Sunday, November 8, 2009

hot winter beauty tips

Hot tips for cold weather conditions

1. Sun protection. Outdoor winter weather conditions, such as wind or sun reflecting off snow and ice, can be very damaging to the skin. Wind sucks up the moisture in the air and, during a cold day, we often forget to pay attention to harsh sunlight glare. Although there's not much we can do about either, except avoid them as much as possible, we can protect ourselves. Just as we use sunscreens in the summer, we should do so in the winter, too. Before all outdoor activities, use a sunscreen with an SPF (sun protection factor) of at least 15. Remember, at higher altitudes, ultraviolet light, which causes burning, is more intense, so use a product with an SPF of at least 20. Look for natural sunscreens featuring moisturizing ingredients, such as aloe vera, coconut butter, and herbal oils to further protect your skin.

2. Moisturize to the max. Because indoor and outdoor conditions are drier in winter, use moisturizers more frequently; you may also want to switch to heavier emollients and creams during this season. This doesn't necessarily mean you have to change lines or companies, since most skin-care lines have a variety of products to meet different needs. Switching between formulations, or from lighter to heavier creams, can rejuvenate your whole skin-care process. Now is a good time to try lotions that contain alpha-hydroxy acids (AHAs), such as glycolic or lactic acid, which are effective for reversing dry skin and invisible lines at a deeper level.

According to the president and developer of a line of skin-care products from Southern California, because your skin and hair begin to adjust to any product you use regularly, making it less effective, it's good to give your skin and hair a break by occasionally using a different product or formulation for a couple of weeks. When you return to your regular product, you may notice better results.

In addition to AHA's, many natural moisturizers feature antioxidants which further counteract the free-radical damage caused by winter sun. Common antioxidant ingredients include: alpha-lipoic acid, chamomile, green tea, grapeseed, ginkgo biloba, melatonin, and vitamins C and E. Other effective ingredients frequently found in natural moisturizers include oils derived from herbs, fruits, vegetables, and nuts. These include: coconut oil, and macadamiam nut oil. Look in your natural products store for products which are "dual purpose," that is, those which not only moisturize, but serve as a sunscreen, too.

Also, if clay-based masks are part of your beauty regimen and your skin tends to be dry, in the winter especially, be sure to choose masks featuring moisturizing and conditioning ingredients especially designed for dry skin.

Another factor particularly drying to skin and hair are artificial indoor heat sources. Furnaces tend to dry up moisture in the air, and even draw moisture from our skin. To overcome this drying effect, many professionals suggest using humidifiers to put moisture back in the air. This can be accomplished as cheaply as setting out pans or kettles of water or keeping water in sinks and tubs. A more costly, yet very effective, investment is a room humidifier. An especially good room to humidify is the bedroom, since we spend so much time there, and so that we are getting the maximum benefit while we rest.
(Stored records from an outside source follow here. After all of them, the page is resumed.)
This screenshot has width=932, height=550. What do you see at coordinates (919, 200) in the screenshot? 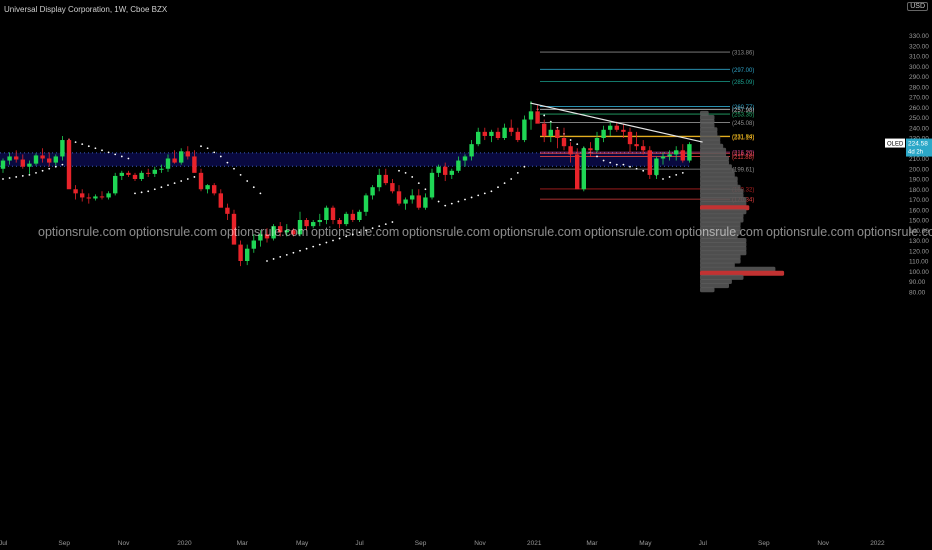
I see `y-tick-label: 170.00` at bounding box center [919, 200].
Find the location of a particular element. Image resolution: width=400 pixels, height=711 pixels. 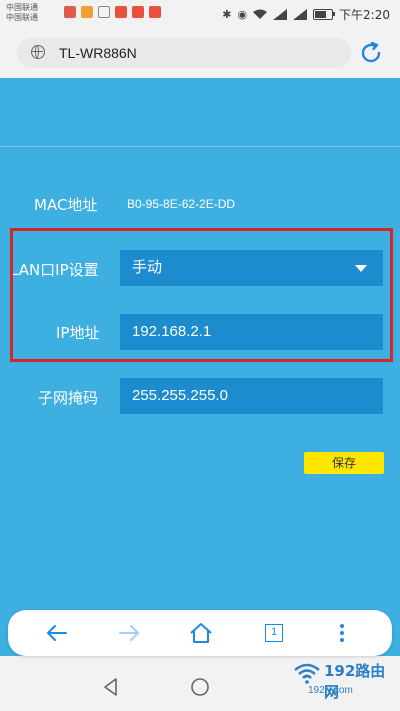

header-divider is located at coordinates (200, 146).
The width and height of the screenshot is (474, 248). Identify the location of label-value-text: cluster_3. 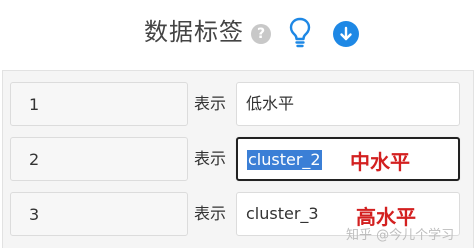
(282, 214).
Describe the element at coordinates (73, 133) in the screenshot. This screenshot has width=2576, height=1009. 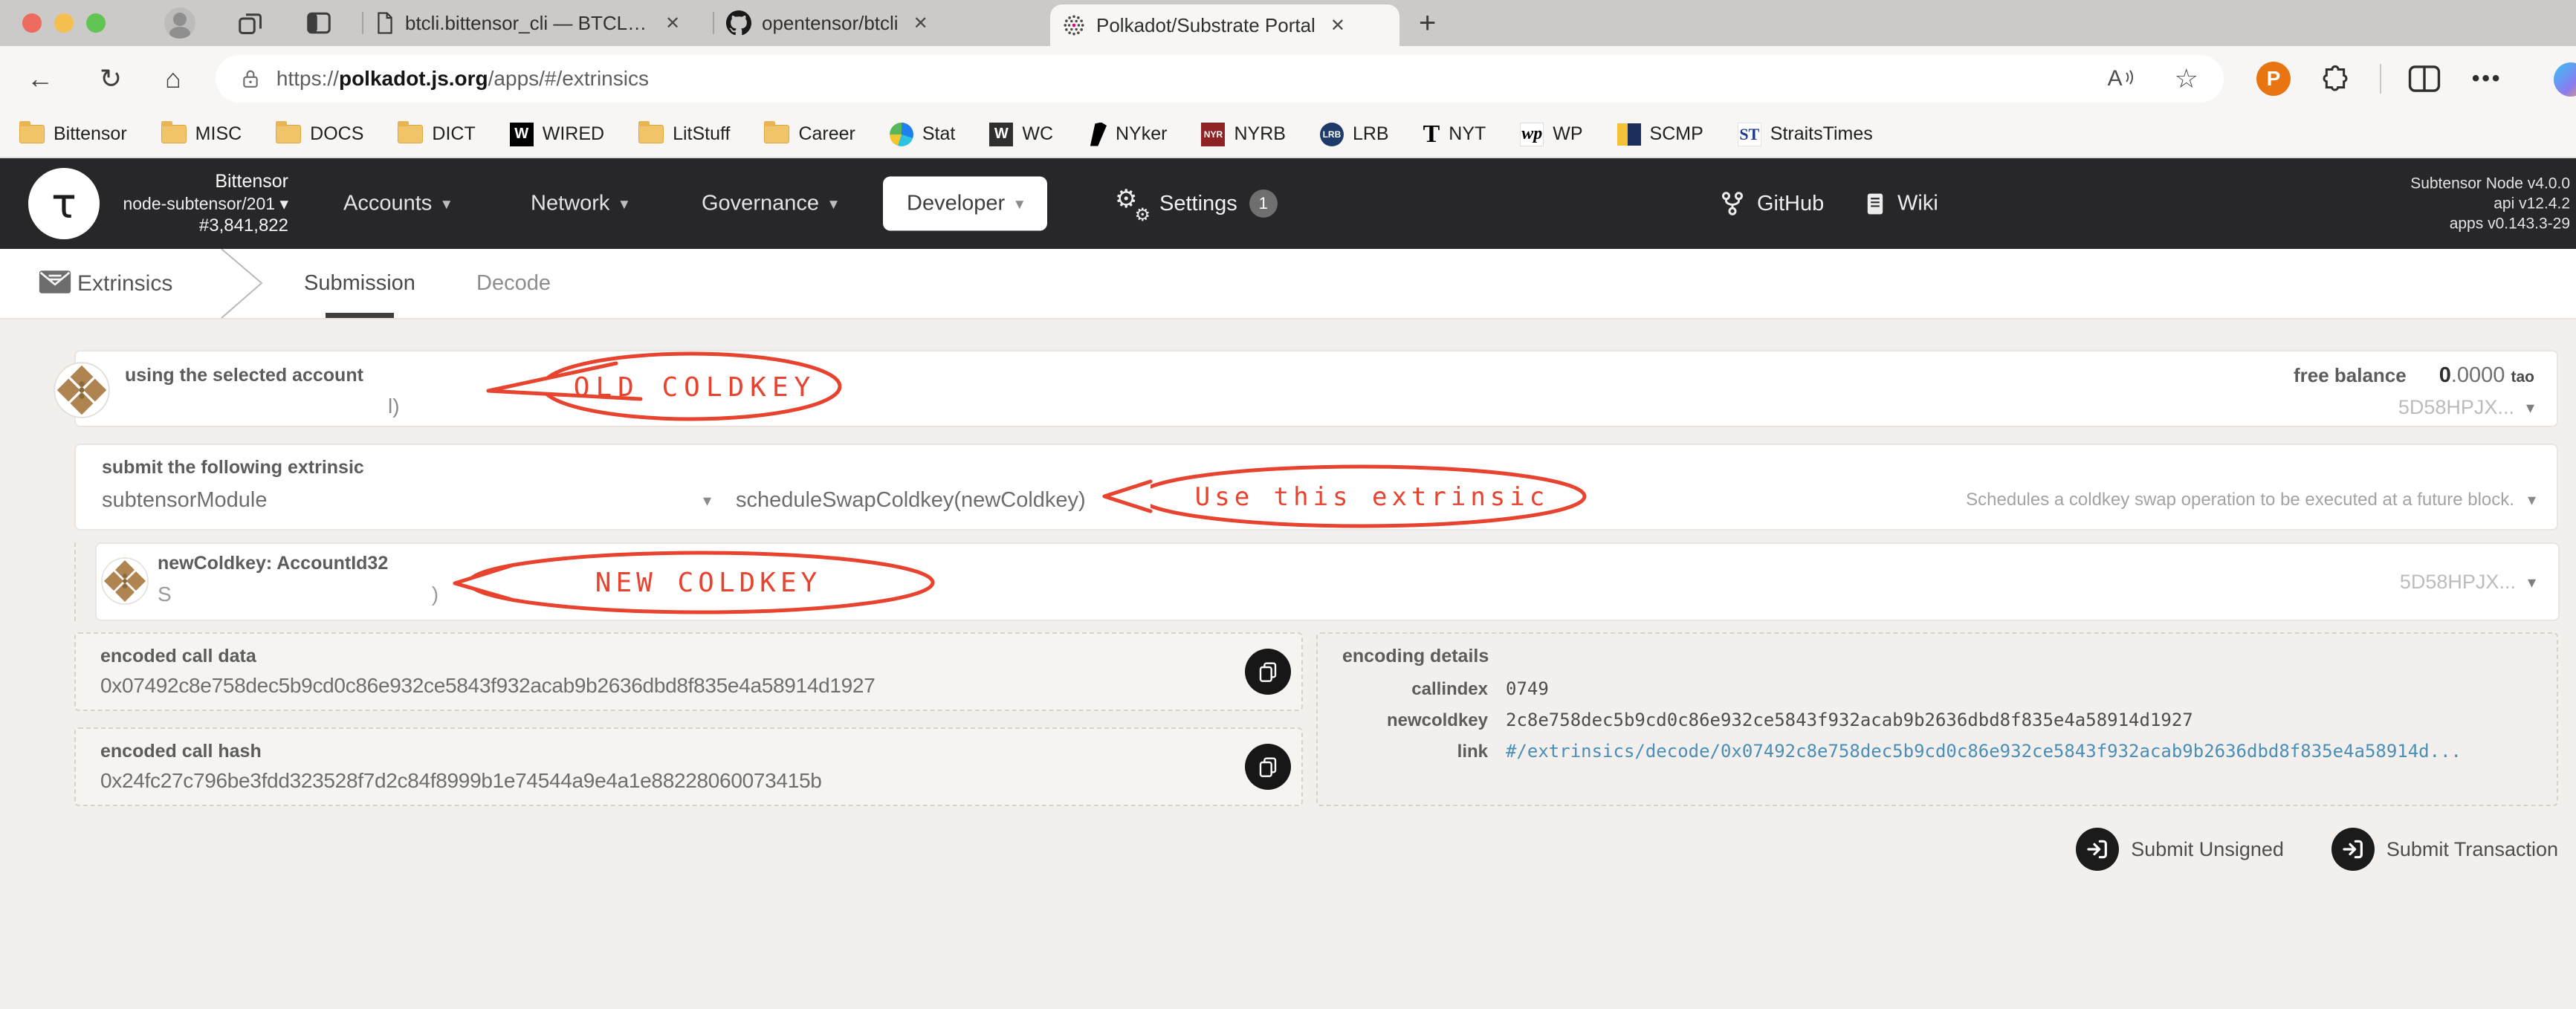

3. Winter wear. Because of the cold weather, we usually bundle up more. As we go in and out of temperature-controlled rooms or the thermometer rises and falls during the day, we tend to be overdressed, causing moisture to be lost through perspiration. For winter wear, we often choose irritating fabrics like wool that can cause friction, more dryness, and accompanying itching and flaking. Or we may select materials (i.e., leather, nylon) that don't allow the skin to breathe; this creates dampness that can trap bacteria against the skin which, over the long run, causes irritations.

When dressing for winter, use non-irritating fabrics such as cotton, which doesn't trap moisture on the skin's surface and can be worn for warmth or coolness. Keep in mind, however, that cotton once wet, does not dry quickly. The best material for "wicking away" moisture from the skin is a synthetic material, like polyester or polypropylene. Also, it is best to dress in layers, so that you can add and remove clothing items to suit the changes in temperature.